---------- DATA EXTRACT ----------
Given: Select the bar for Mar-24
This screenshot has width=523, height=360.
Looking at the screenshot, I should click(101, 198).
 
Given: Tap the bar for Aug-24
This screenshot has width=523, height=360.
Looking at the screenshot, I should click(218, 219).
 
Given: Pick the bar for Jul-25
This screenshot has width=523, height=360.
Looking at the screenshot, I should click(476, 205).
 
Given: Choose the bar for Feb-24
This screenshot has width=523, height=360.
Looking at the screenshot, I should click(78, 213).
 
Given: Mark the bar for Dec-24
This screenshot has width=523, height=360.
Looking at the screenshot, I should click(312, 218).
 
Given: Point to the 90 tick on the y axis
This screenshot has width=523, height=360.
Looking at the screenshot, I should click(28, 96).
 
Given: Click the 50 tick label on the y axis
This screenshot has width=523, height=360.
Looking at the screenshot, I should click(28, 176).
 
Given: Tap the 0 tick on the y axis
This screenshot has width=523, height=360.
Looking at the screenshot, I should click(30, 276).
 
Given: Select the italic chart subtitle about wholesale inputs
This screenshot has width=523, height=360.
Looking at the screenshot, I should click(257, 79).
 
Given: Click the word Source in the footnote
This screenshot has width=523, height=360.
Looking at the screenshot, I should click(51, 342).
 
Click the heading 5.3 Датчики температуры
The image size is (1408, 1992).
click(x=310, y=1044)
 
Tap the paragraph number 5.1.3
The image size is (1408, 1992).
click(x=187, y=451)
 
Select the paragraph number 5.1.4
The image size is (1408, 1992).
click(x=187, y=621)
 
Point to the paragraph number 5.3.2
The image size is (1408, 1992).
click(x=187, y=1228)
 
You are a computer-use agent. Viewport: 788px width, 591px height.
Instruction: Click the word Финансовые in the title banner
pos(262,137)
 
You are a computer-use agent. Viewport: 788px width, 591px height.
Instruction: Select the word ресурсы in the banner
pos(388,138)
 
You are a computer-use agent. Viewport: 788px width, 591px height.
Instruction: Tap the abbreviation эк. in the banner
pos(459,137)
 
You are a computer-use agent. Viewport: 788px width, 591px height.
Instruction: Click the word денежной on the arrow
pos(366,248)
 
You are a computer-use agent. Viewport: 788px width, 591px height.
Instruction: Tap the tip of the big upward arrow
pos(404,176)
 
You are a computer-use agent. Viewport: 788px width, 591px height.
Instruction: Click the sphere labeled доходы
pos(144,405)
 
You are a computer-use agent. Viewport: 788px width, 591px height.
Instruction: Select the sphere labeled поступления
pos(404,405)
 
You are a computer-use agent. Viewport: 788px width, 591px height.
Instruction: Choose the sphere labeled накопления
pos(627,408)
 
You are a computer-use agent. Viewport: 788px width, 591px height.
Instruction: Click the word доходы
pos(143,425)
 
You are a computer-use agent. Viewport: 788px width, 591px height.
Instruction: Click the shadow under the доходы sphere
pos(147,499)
----------
TASK PROMPT: Copy the rows again from their start through the line that contains "pos(459,137)", keeping every request. Multiply each coordinate in the answers by 1.8 and round to whole numbers, with halves rounding up, and leave every other number as it is.

ANSWER BELOW:
Given: Select the bar for Mar-24
This screenshot has width=523, height=360.
Looking at the screenshot, I should click(182, 356).
 
Given: Tap the bar for Aug-24
This screenshot has width=523, height=360.
Looking at the screenshot, I should click(392, 394).
 
Given: Pick the bar for Jul-25
This screenshot has width=523, height=360.
Looking at the screenshot, I should click(857, 369).
 
Given: Choose the bar for Feb-24
This screenshot has width=523, height=360.
Looking at the screenshot, I should click(140, 383).
 
Given: Mark the bar for Dec-24
This screenshot has width=523, height=360.
Looking at the screenshot, I should click(562, 392).
 
Given: Point to the 90 tick on the y axis
This screenshot has width=523, height=360.
Looking at the screenshot, I should click(50, 173).
 
Given: Click the 50 tick label on the y axis
This screenshot has width=523, height=360.
Looking at the screenshot, I should click(50, 317).
 
Given: Tap the 0 tick on the y axis
This screenshot has width=523, height=360.
Looking at the screenshot, I should click(54, 497).
 
Given: Select the italic chart subtitle about wholesale inputs
This screenshot has width=523, height=360.
Looking at the screenshot, I should click(463, 142).
 
Given: Click the word Source in the footnote
This screenshot has width=523, height=360.
Looking at the screenshot, I should click(92, 616).
 
Click the heading 5.3 Датчики температуры
The image size is (1408, 1992).
click(x=558, y=1879)
 
Tap the paragraph number 5.1.3
The image size is (1408, 1992).
click(x=337, y=812)
 
Select the paragraph number 5.1.4
The image size is (1408, 1992).
click(x=337, y=1118)
 
Point to the paragraph number 5.3.2
The image size is (1408, 1992).
click(x=337, y=2210)
 
You are a computer-use agent. Viewport: 788px width, 591px height.
Instruction: Click the word Финансовые in the title banner
pos(472,247)
 
You are a computer-use agent. Viewport: 788px width, 591px height.
Instruction: Select the word ресурсы in the banner
pos(698,248)
 
You are a computer-use agent. Viewport: 788px width, 591px height.
Instruction: Tap the abbreviation эк. in the banner
pos(826,247)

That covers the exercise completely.